A pairwise classification using the SVM classifier [27] was designed in which only one pair of classes were considered for each classification. The pairwise classification results will be used to determine how each stage of the disease is different from other HLB infection stages. The classification process was conducted for every set of textural features separately. A K-fold cross validation method with five folds (K equal 5) was used to ensure the results did not depend on the selection of training and validation sets. Therefore, the numbers of training and validation sets in each classification repetition were equal to 80% and 20% of the total number of samples, respectively. This entire classification process was repeated 100 times, and the average accuracies were reported. All feature extractions, data analyses, and classifications were conducted using MATLAB (ver. R2013a, The MathWorks, Natick, MA, USA).

3. Results

3.1. Infection Efficiency

As outlined in Materials and Methods (Data Collection), six different class labels for individual leaves were defined based on the level of CLas infection, as defined by CLas amplicon copy numbers (Table 2). When the leaves from seedlings not exposed to infected psyllids (negative controls) were removed from consideration, 28.3% of the psyllid-exposed leaves were negative, and 67.3% of the leaves were classified in the bottom three categories: Negative, Questionable, and Weak positive. Although the seedling infection protocol proved inefficient in achieving high titers of bacteria in individual leaves, on a seedling basis, approximately 85% were positive for CLas at some level.

3.2. Image Analysis

Each region of interest (ROI) in a seedling image was comprised of a single leaf. Since two or three leaves in each seedling image were used for the processing, multiple ROIs, each segmenting a single leaf, were determined manually for each frame. The segmented images were then cropped in size to match the ROI so that each leaf sample was saved as a single image, and background pixels were set to zero. Figure 2 illustrates polarized images of a typical leaf sample from each of the six classes with backgrounds removed along with the corresponding white light color images. The polarized and narrow-band images in Figure 2 had a red tint because seedlings were illuminated with narrow-band light at 595 nm, which is an amber/yellow color light. Since blue and green channels of the camera were not as sensitive at this wavelength, seedling reflectance was solely derived from red channel output. As shown in Figure 2, no visible HLB symptom could be detected in the color images of leaf samples with different HLB statuses. However, there was a notable difference in overall image intensity between HLB-positive and HLB-negative samples in polarized and narrow-band images. As the level of infection increased, the overall intensity increased.
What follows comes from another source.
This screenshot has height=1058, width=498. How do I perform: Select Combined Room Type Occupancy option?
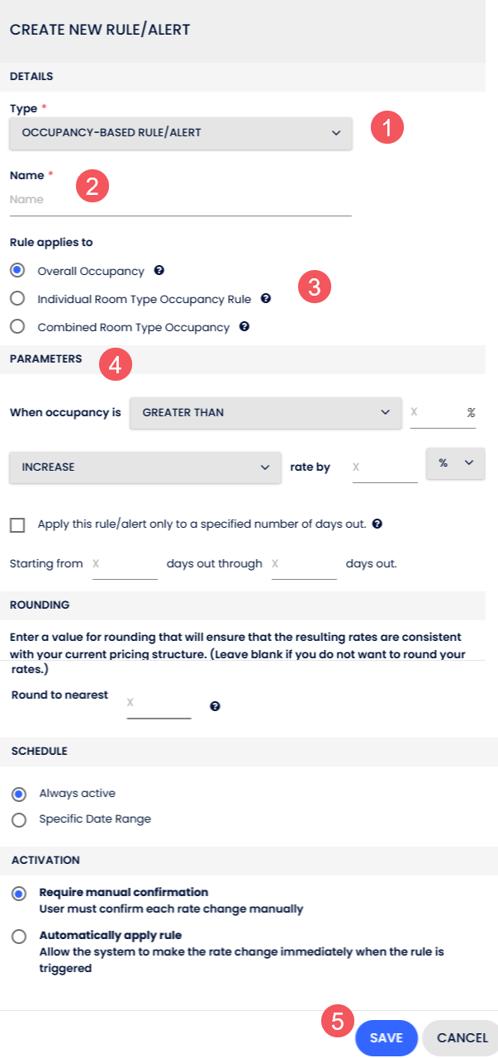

This overall increase in gray level intensity was most probably due to the elevated levels of starch shown to correlate with HLB [15].

3.3. Analysis of Variance and Classification Results

Table 3 and Table 4 show several features in each feature set that had p-values less than 0.05 for datasets #1 (early spring) and #2 (late spring), respectively. There were two classes of HLB-negative citrus leaves (samples with zero copy numbers); those from plants that were exposed to feeding by the infected psyllid colony and those from control plants (unexposed). Also, there were four classes of HLB-positive leaves, which were categorized based on their copy number according to the defined copy number ranges in Table 2. A total of 15 pairwise comparisons are presented in three categories; negative samples versus negative samples (comparison 1), negative samples versus positive samples (comparison 2–9), and positive samples versus positive samples (comparison 10–15).
Table 5 and Table 6 show the pairwise classification results for dataset #1 (early spring) and #2 (late spring), respectively. The highlighted grids indicate the maximum average accuracies achieved for each pairwise classification. A summary table is presented showing a comparison between percentages of significant features (ANOVA) and average accuracies (SVM classification) for all 15 comparisons obtained in early spring and those obtained in late spring (Table 7).

4. Discussion

In this study, we have evaluated the capacity of polarizing imaging, optimized for starch detection, to distinguish between healthy and HLB-positive seedlings and between the different levels of infection as determined by QPCR. HLB-positive psyllids were used to inoculate young seedlings in an attempt to achieve uniformity of infection and ensure that early-stage infections were studied. Our overall finding is that polarized imaging, as employed here, can achieve moderate accuracies in identifying HLB-positive seedlings in the first eight months of infection. A total of seven types of feature were analyzed using an ANOVA test and an SVM classifier to obtain percentages of significant features and classification accuracies for each feature set. The STFA feature set had the highest percentages of significant features and the best classification accuracy for dataset #1. In dataset #2, the LSP feature set had the highest percentage of significant features, but the best classification accuracy was achieved using GLCM features. The results of ANOVA tests and SVM classifications using LFDP features were mostly close to average, with a significant improvement in dataset #2.
For 11 comparisons in dataset #1 and 10 comparisons in dataset #2 (Table 3 and Table 4), there was at least one feature that showed significantly different mean values for the corresponding two classes. For comparisons 6, 11, 13, and 15 in dataset #1 and comparisons 1, 2, 3, 7, and 10 in dataset #2, no significant differences in features were obtained. However, features with positive correlations were present in the other comparisons, with several comparisons showing substantially more significant features than the others.
Not surprisingly, among comparisons involving only psyllid-exposed seedlings, the most difficult test was to discriminate between truly negative samples and those that were in the lowest infection status (Questionable), as seen in comparison 6 (Table 5 and Table 6). The highest accuracies among the psyllid-exposed comparisons were between Negative or Questionable for the asymptomatic samples and Strong for the heavily infected set, especially with the earlier imaging data sets (Table 3, comparisons 5 and 12). At the later time of imaging, when further symptom development was a factor, relatively high accuracies were obtained among several comparisons, which included the Moderate class in addition to Strong for the symptomatic, and the Questionable in addition to Negative classes for the asymptomatic samples, as shown in Table 4 (comparisons 8–9 and 11–12). For the early spring dataset (Table 3), the STFA features set had the best overall performance, while, in the late spring set, GLCM features provided the best overall accuracy. LFDP had significantly better performance among the local-based features sets (LBP, LSP, and LFDP). For comparisons 2–5 from the late spring experiment, which included the unexposed samples, the LFDP feature set was clearly more accurate than other features in both datasets.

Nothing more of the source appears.